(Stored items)
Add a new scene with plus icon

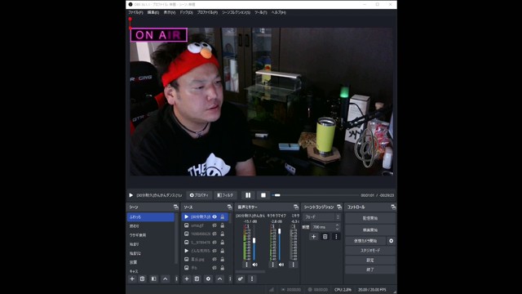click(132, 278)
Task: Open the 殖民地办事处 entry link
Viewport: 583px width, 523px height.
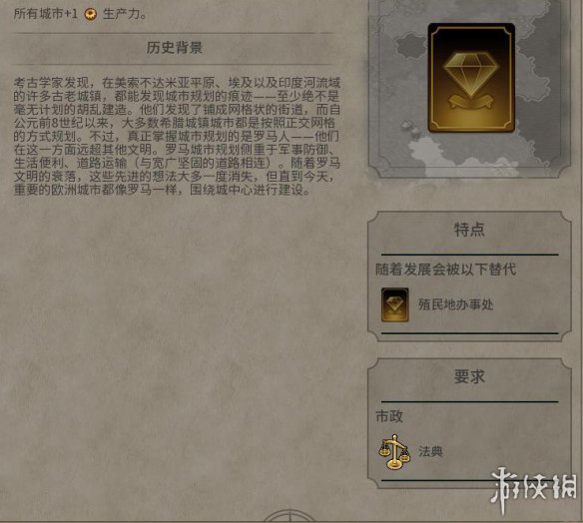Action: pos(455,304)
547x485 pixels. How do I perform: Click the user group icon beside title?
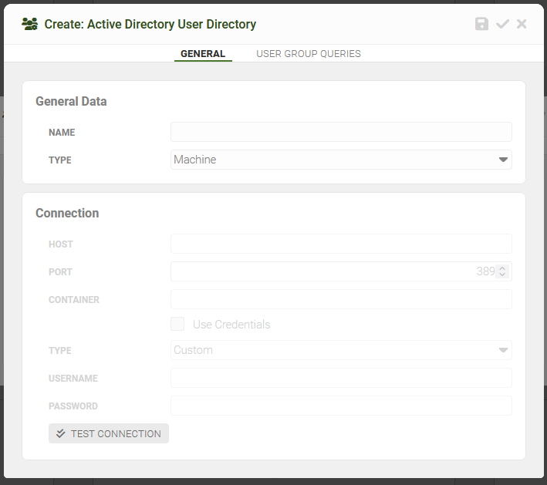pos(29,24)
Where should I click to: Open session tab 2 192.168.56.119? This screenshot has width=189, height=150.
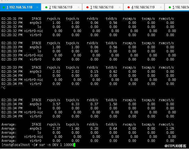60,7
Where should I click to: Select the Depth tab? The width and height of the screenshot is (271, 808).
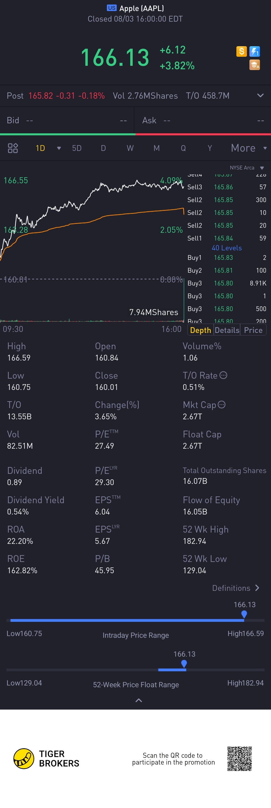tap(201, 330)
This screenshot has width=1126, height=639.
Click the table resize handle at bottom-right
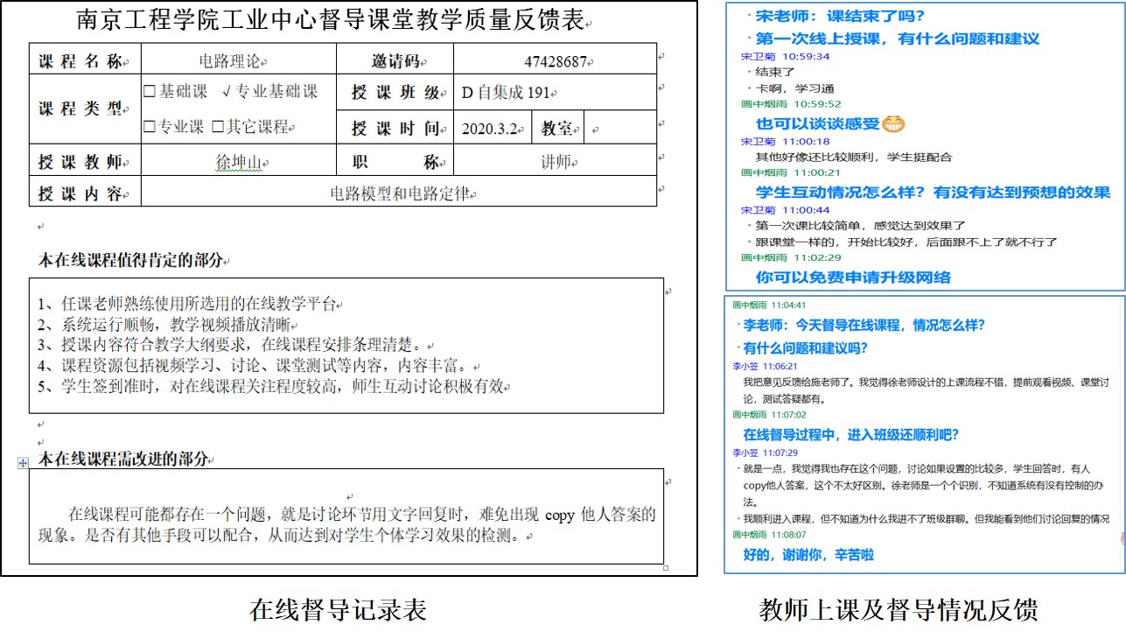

--

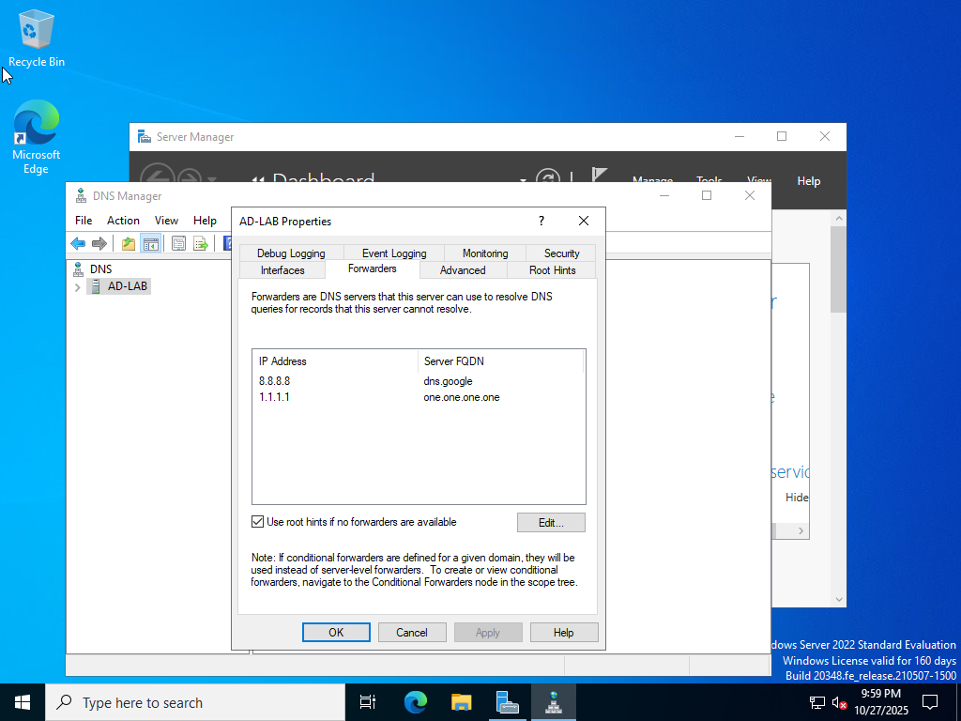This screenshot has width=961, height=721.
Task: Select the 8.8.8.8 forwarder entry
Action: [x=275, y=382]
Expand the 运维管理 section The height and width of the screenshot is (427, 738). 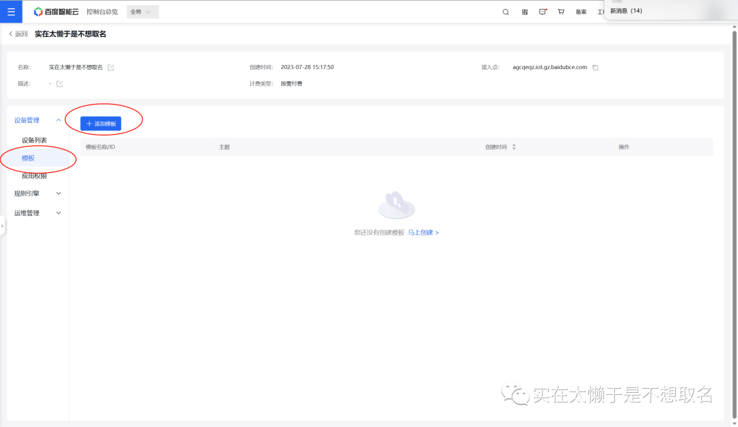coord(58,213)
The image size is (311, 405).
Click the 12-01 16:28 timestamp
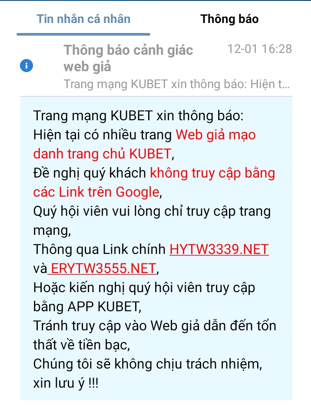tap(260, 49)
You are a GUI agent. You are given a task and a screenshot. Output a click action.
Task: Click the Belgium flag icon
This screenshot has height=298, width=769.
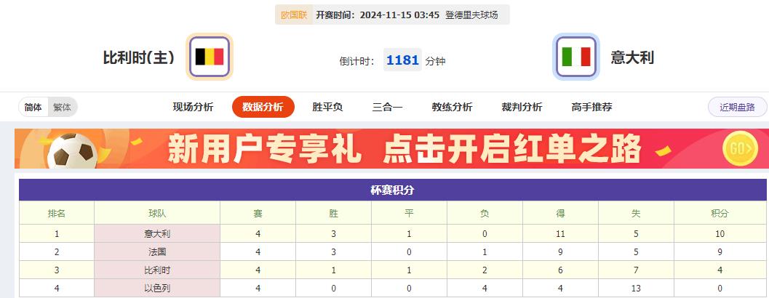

● **YOUR OBJECTIVE**
Print, exactly, each line above from the one with "The image size is (311, 405)." to the one with "This screenshot has height=298, width=769.", end lines included. Leave pictures out of it.

● **EXPECTED OUTPUT**
The image size is (311, 405).
Click the 12-01 16:28 timestamp
tap(260, 49)
You are a GUI agent. You are given a task and a screenshot. Output a click action.
Task: Click the Belgium flag icon
This screenshot has height=298, width=769.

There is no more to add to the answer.